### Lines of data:
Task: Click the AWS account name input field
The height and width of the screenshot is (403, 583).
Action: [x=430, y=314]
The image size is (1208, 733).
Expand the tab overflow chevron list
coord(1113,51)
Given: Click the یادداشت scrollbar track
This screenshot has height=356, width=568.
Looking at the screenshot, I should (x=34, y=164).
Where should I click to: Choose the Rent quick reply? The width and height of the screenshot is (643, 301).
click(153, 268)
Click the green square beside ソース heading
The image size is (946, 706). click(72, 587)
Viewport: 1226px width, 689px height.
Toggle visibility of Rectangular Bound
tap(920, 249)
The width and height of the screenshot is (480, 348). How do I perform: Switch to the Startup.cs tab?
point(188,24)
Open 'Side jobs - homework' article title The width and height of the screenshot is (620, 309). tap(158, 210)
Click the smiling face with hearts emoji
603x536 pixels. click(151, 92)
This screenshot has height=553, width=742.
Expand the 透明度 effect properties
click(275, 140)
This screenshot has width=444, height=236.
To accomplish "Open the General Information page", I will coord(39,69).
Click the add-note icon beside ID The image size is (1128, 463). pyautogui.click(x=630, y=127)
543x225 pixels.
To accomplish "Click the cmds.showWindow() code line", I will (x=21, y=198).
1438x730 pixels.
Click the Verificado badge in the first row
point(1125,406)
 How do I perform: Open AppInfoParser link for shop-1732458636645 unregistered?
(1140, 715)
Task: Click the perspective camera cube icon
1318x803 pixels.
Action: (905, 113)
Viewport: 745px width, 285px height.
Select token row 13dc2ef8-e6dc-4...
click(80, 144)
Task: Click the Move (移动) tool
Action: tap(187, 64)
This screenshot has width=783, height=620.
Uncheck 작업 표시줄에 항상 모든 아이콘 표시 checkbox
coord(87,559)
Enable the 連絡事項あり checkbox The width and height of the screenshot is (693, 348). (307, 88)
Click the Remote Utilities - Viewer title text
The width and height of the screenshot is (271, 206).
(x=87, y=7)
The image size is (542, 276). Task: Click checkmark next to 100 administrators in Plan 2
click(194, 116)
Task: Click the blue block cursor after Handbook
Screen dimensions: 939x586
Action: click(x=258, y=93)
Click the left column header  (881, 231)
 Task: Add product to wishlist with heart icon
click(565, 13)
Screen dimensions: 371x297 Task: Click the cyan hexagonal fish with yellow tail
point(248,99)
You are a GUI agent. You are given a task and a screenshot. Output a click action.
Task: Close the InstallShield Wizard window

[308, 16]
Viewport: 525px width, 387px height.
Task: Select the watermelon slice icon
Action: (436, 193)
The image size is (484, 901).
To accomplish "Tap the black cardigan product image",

### EXERCISE DIRECTIONS:
Copy every line of the records above word for word, keeping each line as it stands.

### THE RESPONSE:
Task: Click the AWS account name input field
The height and width of the screenshot is (403, 583).
Action: [x=430, y=314]
The image size is (1208, 733).
Expand the tab overflow chevron list
coord(1113,51)
Given: Click the یادداشت scrollbar track
This screenshot has height=356, width=568.
Looking at the screenshot, I should (x=34, y=164).
Where should I click to: Choose the Rent quick reply? The width and height of the screenshot is (643, 301).
click(153, 268)
Click the green square beside ソース heading
The image size is (946, 706). click(72, 587)
Viewport: 1226px width, 689px height.
Toggle visibility of Rectangular Bound
tap(920, 249)
The width and height of the screenshot is (480, 348). How do I perform: Switch to the Startup.cs tab?
point(188,24)
Open 'Side jobs - homework' article title The width and height of the screenshot is (620, 309). tap(158, 210)
Click the smiling face with hearts emoji
603x536 pixels. click(151, 92)
This screenshot has height=553, width=742.
Expand the 透明度 effect properties
click(275, 140)
This screenshot has width=444, height=236.
To accomplish "Open the General Information page", I will coord(39,69).
Click the add-note icon beside ID The image size is (1128, 463). pyautogui.click(x=630, y=127)
543x225 pixels.
To accomplish "Click the cmds.showWindow() code line", I will (x=21, y=198).
1438x730 pixels.
Click the Verificado badge in the first row
point(1125,406)
 How do I perform: Open AppInfoParser link for shop-1732458636645 unregistered?
(1140, 715)
Task: Click the perspective camera cube icon
1318x803 pixels.
Action: (905, 113)
Viewport: 745px width, 285px height.
Select token row 13dc2ef8-e6dc-4...
click(80, 144)
Task: Click the Move (移动) tool
Action: tap(187, 64)
This screenshot has width=783, height=620.
Uncheck 작업 표시줄에 항상 모든 아이콘 표시 checkbox
coord(87,559)
Enable the 連絡事項あり checkbox The width and height of the screenshot is (693, 348). (307, 88)
Click the Remote Utilities - Viewer title text
The width and height of the screenshot is (271, 206).
(x=87, y=7)
The image size is (542, 276). Task: Click checkmark next to 100 administrators in Plan 2
click(194, 116)
Task: Click the blue block cursor after Handbook
Screen dimensions: 939x586
Action: click(x=258, y=93)
Click the left column header  (881, 231)
 Task: Add product to wishlist with heart icon
click(565, 13)
Screen dimensions: 371x297 Task: Click the cyan hexagonal fish with yellow tail
point(248,99)
You are a GUI agent. You are given a task and a screenshot. Output a click action.
Task: Close the InstallShield Wizard window

[308, 16]
Viewport: 525px width, 387px height.
Task: Select the watermelon slice icon
Action: (436, 193)
The image size is (484, 901).
To accomplish "Tap the black cardigan product image",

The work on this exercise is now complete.